Take the lines below beginning at the line that has "Image resolution: width=1568" and stopping after the line that has "Open the Дональд Дж. Трамп name link", and print them exactly as they are, with no other lines.

Supplied material |
══════

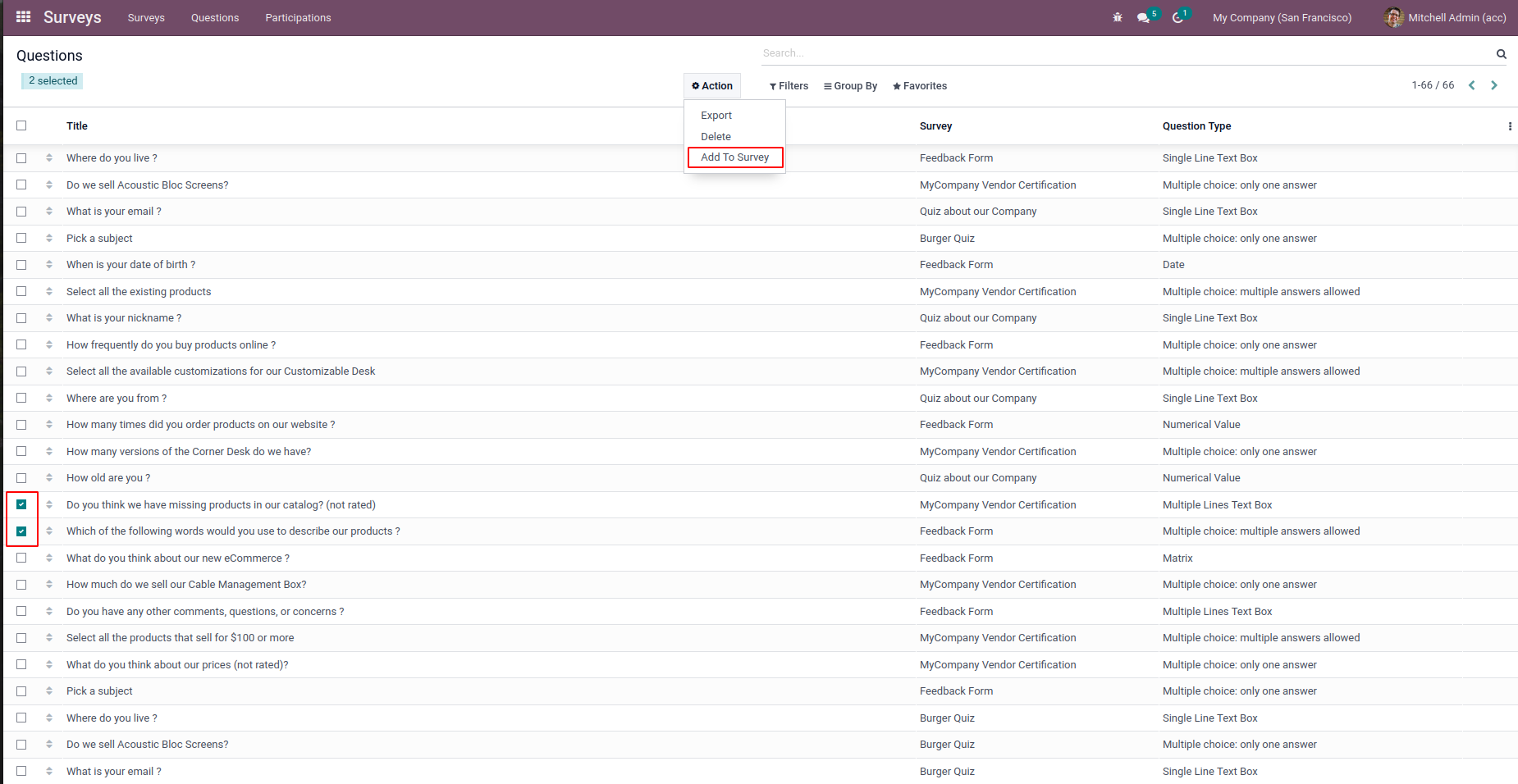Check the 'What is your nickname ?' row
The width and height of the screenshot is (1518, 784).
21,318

══════

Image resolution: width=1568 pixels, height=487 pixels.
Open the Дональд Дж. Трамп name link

══════

Reply to the task |
Image resolution: width=1568 pixels, height=487 pixels.
Open the Дональд Дж. Трамп name link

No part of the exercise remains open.